Investigation Raises Questions on Driver’s Version of Prius Incident

Follow this link to the article in The Wall Street Journal.  I know what newspaper I have just given you as a link. However, this appears to be a news story and not an editorial, so there might be a smidgen of credibility in it.

During the 911 call, the operator urged Mr. Sikes to shift the car into neutral. He later said he was afraid doing so might cause the car to “flip” or shift into reverse.

What kind of ignorant driver would think that shifting to neutral would cause the car to flip over, but slamming on the brakes would not?  What kind of driver would rather crash into a wall at 95 miles per hour for sure rather than run some other kind of risk to get the car under control?

The piece I quoted isn’t even the question being raised.  The actual question is whether or not the driver actually applied the brakes as forcefully as he claimed.  I wonder if the behavior of the anti-lock brakes caused him to take his foot off the brakes.

I don’t know how many of you have experienced your anti-lock system coming into action.  In some cars it causes a rapid vibration in the brake pedal.  In some cars you may also get a bit of noise from the brakes.  If you are unaware of what is going on, you might think this is a problem and might take your foot off the break pedal.  Actually, this behavior is a sign that the anti-lock system is doing exactly what it is designed to do.  You just need to keep your foot on the brake until you regain control.


A federal safety investigation of the Toyota Prius that was involved in a dramatic incident on a California highway last week found a particular pattern of wear on the car’s brakes that raises questions about the driver’s version of the event, three people familiar with the investigation said.

On Monday James Sikes, 61 years old, called 911 and told the operator his blue 2008 Toyota Prius had sped up to more than 90 miles per hour on its own on Interstate 8 near San Diego. He eventually brought the vehicle to a stop after a California Highway patrolman pulled alongside Mr. Sikes and offered help.

During and after the incident, Mr. Sikes said he was using heavy pressure on his brake pedal at high speeds.

But the investigation of the vehicle, carried out jointly by safety officials from the National Highway Traffic Safety Administration and Toyota engineers, didn’t find signs the brakes had been applied at full force at high speeds over a sustained period of time, the three people familiar with the investigation said.

The brakes were discolored and showed wear, but the pattern of friction suggested the driver had intermittently applied moderate pressure on the brakes, these people said, adding the investigation didn’t find indicators of the heavy pressure described by Mr. Sikes.

Further details of the findings weren’t available.

On Friday NHTSA officials declined to comment on the inspection and couldn’t immediately be reached on Saturday.

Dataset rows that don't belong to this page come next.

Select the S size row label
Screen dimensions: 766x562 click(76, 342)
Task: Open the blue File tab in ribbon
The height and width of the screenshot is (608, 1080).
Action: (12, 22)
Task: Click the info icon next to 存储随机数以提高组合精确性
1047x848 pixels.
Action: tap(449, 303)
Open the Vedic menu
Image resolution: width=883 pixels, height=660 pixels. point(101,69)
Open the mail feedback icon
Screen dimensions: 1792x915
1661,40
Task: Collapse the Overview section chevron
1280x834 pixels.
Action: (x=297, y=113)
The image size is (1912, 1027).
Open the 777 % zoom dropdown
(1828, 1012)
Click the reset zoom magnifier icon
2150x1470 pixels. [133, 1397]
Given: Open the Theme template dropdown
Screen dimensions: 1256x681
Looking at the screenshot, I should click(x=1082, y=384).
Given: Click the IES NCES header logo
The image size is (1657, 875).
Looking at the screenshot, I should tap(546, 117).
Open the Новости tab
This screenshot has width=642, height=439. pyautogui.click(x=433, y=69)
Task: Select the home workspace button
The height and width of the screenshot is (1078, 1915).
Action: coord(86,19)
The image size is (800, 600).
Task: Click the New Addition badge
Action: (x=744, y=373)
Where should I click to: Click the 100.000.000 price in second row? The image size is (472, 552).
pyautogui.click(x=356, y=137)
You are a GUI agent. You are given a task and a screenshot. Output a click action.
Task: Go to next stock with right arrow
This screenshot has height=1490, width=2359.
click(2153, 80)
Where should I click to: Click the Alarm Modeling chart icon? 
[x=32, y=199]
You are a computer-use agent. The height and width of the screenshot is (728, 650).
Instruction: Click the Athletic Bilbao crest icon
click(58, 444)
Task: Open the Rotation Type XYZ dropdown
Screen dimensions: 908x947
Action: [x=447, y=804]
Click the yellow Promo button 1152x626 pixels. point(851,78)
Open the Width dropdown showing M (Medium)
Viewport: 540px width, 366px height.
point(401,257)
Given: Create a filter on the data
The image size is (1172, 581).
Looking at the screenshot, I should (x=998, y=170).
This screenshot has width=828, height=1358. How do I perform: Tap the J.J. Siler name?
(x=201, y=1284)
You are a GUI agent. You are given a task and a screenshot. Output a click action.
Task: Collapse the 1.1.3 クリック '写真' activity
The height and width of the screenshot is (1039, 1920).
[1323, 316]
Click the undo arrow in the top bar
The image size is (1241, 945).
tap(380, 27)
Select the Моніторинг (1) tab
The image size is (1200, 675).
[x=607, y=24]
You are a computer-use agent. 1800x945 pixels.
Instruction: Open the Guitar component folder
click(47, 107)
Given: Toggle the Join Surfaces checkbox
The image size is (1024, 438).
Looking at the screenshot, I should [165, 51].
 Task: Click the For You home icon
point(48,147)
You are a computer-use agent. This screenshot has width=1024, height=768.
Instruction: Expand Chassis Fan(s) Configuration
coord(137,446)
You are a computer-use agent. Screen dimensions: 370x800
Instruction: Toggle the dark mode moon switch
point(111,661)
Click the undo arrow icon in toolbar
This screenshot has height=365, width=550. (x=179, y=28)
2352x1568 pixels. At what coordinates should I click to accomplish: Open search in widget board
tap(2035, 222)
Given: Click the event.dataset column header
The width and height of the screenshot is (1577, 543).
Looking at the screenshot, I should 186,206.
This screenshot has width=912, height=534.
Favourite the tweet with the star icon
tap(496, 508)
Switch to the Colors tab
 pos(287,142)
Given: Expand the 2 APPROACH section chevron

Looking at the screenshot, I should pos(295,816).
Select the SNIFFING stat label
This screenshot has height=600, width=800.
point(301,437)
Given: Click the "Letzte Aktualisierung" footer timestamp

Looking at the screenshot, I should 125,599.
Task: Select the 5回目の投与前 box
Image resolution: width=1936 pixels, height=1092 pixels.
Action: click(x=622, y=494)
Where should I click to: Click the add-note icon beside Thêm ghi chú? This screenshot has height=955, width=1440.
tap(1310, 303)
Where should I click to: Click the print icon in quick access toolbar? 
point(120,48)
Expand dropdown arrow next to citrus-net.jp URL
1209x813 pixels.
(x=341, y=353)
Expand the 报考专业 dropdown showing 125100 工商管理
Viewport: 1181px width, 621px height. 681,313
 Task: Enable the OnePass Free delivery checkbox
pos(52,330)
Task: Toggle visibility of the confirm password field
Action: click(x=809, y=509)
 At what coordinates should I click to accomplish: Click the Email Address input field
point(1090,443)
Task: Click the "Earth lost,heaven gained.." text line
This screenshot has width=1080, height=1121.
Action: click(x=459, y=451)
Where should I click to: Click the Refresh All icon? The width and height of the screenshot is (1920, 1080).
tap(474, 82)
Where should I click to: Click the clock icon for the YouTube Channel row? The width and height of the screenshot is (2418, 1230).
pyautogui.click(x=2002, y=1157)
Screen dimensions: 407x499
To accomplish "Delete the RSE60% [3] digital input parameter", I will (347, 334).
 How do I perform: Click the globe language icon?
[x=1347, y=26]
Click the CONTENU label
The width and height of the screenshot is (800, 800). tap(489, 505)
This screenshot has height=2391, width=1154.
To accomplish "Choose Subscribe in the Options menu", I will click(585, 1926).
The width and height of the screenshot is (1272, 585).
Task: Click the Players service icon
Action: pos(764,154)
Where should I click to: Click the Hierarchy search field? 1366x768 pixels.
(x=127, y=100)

Toyota spokesman Mike Michels said the company will release technical findings very soon and declined to comment further about the vehicle’s brakes. Mr. Michels said the hybrid braking system used in the Prius would make the engine lose power if the brakes were pressed at the same time as the accelerator.

Mr. Sikes lawyer, John Gomez, said Saturday: “Regardless of the outcome of the investigation, it’s clear that there is a problem with these cars. We’re going to wait till the inspection is complete.” He said that the California Highway patrolman involved in the incident said he saw the car’s brake lights go on and that he smelled the brakes burning.

The investigation’s findings aren’t 100% conclusive and still must be finalized. But they are likely to cast doubt on how the situation was described by Mr. Sikes. The California Highway Patrol has said it has no reason not to believe Mr. Sikes, but questions have mounted in recent days, in part because the Prius has a type of technology that pulls back on the accelerator when the brake is engaged.

During the 911 call, the operator urged Mr. Sikes to shift the car into neutral. He later said he was afraid doing so might cause the car to “flip” or shift into reverse.

Mr. Sikes’s Prius is subject to a recall by Toyota to prevent the driver’s floor mat from pinning down the gas pedal that was announced in November and covers 5.4 million vehicles in the U.S.

Reports of unintended acceleration have prompted Toyota to recall more than six million vehicles in the U.S. and more than eight million world-wide. The recalls are aimed to fix the floor mat issue as well as gas pedals that can get stuck.